PROBLEM REQUIREMENTS :: Write out each line from the data below that includes the word "computer".

Stored items ::
───

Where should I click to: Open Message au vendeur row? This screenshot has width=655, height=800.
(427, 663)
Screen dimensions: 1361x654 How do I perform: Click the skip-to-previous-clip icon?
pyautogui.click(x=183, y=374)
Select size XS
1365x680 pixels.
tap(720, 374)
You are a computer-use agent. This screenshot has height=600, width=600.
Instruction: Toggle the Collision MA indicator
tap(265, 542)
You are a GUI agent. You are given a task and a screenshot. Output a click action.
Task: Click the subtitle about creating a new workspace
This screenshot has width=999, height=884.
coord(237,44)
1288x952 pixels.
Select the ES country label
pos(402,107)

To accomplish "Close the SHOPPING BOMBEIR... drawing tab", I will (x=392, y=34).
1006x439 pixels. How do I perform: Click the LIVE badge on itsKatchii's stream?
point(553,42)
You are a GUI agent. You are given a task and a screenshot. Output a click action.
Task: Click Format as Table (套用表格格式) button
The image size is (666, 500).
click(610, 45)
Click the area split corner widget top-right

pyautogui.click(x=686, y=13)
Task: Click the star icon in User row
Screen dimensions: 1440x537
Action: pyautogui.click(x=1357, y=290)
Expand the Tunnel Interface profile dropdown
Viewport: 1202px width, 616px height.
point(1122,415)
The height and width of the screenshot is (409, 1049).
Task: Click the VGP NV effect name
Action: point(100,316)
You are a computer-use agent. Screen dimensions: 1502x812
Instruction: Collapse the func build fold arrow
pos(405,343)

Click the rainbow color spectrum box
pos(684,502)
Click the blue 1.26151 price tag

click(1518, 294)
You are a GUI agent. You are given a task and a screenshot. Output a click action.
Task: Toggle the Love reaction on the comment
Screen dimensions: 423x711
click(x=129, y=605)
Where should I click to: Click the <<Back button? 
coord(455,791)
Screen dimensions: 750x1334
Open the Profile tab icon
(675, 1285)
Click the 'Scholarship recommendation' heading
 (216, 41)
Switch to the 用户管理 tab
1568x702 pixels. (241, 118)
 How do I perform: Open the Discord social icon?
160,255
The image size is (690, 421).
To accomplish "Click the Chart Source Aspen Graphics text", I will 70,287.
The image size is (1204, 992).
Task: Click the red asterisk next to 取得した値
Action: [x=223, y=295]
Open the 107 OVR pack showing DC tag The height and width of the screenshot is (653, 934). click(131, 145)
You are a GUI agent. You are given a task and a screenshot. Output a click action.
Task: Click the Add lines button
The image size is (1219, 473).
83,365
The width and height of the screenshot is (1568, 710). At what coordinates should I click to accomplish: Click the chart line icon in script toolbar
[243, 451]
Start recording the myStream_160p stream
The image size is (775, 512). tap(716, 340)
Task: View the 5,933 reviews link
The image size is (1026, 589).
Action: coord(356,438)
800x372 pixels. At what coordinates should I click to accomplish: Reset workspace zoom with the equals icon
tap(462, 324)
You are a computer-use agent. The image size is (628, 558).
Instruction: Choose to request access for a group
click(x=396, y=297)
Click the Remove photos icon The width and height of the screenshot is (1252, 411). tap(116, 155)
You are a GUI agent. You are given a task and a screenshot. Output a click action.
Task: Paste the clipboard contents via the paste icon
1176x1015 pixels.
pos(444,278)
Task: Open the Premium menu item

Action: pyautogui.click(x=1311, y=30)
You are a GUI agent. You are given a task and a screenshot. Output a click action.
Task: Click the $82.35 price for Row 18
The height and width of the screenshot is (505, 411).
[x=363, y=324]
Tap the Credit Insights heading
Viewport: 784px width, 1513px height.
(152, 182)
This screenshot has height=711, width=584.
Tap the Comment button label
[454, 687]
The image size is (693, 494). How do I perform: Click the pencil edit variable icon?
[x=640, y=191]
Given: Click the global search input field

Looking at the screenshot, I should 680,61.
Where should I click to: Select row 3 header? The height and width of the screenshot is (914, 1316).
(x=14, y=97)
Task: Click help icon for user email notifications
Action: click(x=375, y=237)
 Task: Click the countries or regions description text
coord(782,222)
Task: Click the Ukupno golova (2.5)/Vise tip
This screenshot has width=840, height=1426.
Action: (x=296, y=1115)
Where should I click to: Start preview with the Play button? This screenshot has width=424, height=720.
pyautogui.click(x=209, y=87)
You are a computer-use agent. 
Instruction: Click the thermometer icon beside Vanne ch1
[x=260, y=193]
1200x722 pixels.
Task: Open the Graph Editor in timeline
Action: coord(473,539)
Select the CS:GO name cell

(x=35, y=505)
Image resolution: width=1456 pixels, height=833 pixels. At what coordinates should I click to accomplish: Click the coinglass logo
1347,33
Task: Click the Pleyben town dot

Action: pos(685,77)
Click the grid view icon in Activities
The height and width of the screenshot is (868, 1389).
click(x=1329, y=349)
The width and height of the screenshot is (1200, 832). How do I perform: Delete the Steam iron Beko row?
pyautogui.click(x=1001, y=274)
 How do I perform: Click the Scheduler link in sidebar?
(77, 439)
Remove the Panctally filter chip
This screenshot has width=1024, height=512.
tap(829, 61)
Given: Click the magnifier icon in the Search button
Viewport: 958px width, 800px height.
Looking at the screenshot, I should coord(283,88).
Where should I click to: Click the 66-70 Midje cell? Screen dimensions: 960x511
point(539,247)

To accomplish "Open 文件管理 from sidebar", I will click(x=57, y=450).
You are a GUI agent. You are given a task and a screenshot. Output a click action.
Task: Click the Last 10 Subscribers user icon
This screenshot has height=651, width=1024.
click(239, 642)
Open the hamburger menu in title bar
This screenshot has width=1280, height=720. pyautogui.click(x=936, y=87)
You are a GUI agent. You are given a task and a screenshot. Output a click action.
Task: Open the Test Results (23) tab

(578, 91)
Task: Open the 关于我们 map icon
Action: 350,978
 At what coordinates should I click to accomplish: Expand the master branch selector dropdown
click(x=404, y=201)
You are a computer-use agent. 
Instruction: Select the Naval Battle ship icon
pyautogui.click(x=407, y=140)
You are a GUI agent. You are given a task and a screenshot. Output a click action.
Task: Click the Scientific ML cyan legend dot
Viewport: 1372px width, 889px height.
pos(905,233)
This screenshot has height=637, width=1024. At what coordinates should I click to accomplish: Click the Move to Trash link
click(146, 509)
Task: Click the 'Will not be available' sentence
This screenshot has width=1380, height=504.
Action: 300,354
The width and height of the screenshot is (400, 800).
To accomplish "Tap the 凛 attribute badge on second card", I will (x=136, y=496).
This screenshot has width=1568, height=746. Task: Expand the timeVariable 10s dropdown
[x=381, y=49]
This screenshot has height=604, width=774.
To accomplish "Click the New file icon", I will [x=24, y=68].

───

RESPONSE ::
You are a computer-use agent. This screenshot has height=600, width=600.
You are a computer-use agent. Screen dimensions: 1502x812
You are a computer-use agent. The image size is (628, 558).
You are a computer-use agent. 
You are a computer-use agent. 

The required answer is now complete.